RHEV Desktop Virtualization (Credit: Red Hat)


Red Hat also uses the industry standard Open Virtualization Formant (OVF), another open source technology, during the import and export of virtual machine images or templates.  This is a new feature that allows easier migration of VMIs between environments.  It also makes template publishing and backup generation simpler.  

RHEV 2.2 can automate the conversion of VMware or Xen VMIs into OVF files with a new V2V VM conversion tool.  V2V lets customers take RHEL 3, 4, or 5 VMs created in VMware or Xen environments and convert them into RHEV VMs.  Forthcoming betas will likely support the conversion of Windows XP, Windows 2003, and Windows 2008 VMs.

RHEV Server Virualization (Credit: Red Hat)
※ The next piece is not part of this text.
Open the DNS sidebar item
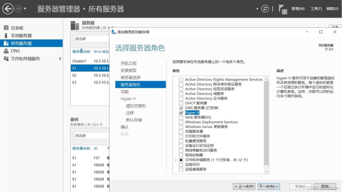The image size is (342, 192). [x=15, y=51]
The RHEV Manager now includes a data warehouse to collect monitoring data for hosts, VMs, and storage.  This enables customers to analyze their environment and make reports with SQL query tools.  RHEV 2.2 also has some performance boosts, increasing the max memory for a VM from 64GB to 256GB, allowing most enterprise-grade workloads to be virtualized.  

The hypervisor in RHEV 2.2 now uses RHEL 5.5, allowing users to leverage the latest hardware (Intel Nehalem-EX, AMD Opteron 6000).  The beta also features better disk I/O performance by using thin provisioning or snapshots, bringing performance within a few percent of raw/thick provisioned disks.  The RHEV 2.2 beta is available for current RHEV users.